Chris Miller
Beyond disbelief.
In the first-ever stage production of Peter Pan, in 1904, the artful puberty-dodger was played by Nina Boucicault. Her harness-enabled flight left the audience astounded.
But the leap made by the play’s author in the course of his lifetime was far more remarkable.
The son, grandson, great-grandson and so on of humble weavers, he was born in his “wee red toonie”of Kirriemuir.
77 years later, George VI was moved to write of him: “The Queen and I are so grieved at the death of our old friend James Barrie.”
When a Scottish loom worker’s laddie becomes pals with monarchs, that’s social mobility with a nosebleed-inducingly steep trajectory.
Ever the grafter, our prolific journalist-turned-playwright was already a huge success pre-Peter Pan, the rights to which he gave to Bloomsbury’s jewel: Great Ormond Street Hospital for Children.
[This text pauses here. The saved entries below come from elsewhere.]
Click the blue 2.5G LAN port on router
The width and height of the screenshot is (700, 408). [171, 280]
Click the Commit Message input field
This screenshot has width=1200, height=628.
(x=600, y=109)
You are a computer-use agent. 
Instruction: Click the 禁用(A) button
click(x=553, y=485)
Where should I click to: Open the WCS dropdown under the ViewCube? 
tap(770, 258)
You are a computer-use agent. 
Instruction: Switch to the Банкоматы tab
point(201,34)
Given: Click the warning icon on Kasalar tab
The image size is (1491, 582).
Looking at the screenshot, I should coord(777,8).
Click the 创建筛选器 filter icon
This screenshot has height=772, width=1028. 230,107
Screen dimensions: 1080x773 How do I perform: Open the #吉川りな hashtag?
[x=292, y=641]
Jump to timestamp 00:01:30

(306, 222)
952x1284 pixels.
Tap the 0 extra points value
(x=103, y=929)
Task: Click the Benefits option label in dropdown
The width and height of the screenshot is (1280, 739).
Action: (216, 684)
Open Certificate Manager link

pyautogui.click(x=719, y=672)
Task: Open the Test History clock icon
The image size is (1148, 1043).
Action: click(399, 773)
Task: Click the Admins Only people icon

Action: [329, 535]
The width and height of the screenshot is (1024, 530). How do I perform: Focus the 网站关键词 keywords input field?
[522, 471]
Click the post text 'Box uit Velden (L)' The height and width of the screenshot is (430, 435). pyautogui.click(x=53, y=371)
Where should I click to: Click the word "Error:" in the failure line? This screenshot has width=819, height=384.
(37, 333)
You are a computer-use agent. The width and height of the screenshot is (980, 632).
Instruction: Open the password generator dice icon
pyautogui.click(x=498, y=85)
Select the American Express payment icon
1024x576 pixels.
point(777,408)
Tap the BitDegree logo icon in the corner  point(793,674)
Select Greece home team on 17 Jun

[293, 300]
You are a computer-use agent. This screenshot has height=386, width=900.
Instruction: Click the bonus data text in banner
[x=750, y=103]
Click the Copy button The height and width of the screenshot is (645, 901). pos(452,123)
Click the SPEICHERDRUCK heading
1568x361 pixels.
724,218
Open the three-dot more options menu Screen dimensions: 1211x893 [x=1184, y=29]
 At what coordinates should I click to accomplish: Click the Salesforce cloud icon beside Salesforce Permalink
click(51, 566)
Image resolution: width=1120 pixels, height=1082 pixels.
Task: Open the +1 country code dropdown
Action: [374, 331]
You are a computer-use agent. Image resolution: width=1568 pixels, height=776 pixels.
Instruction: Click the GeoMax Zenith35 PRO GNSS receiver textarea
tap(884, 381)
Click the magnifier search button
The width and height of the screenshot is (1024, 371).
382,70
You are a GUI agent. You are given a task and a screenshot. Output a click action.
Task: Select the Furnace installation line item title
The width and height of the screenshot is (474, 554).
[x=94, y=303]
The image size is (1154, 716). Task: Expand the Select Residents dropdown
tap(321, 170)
Barrie associated freely with the great and the good. And famously – some say suspiciously – with the young and the small.
Contradictions abound.
Incorrigibly flirtatious, Barrie failed to consummate his doomed, 15-year marriage. (His goddaughter believed he’d never experienced “stirring in the undergrowth”.)
Frequently moody and reclusive, he could also be the most entertaining companion. Though childless, he acquired – through charm, cunning and tragic circumstances – five sons.
A creator of self-revelatory fiction, he also infused his own life with fantasy.
Barrie claimed “[The Almighty] could have provided us with better fun than hard work, but I don’t know what it is.” Work seldom comes harder than trying to get the measure of this remarkable genius.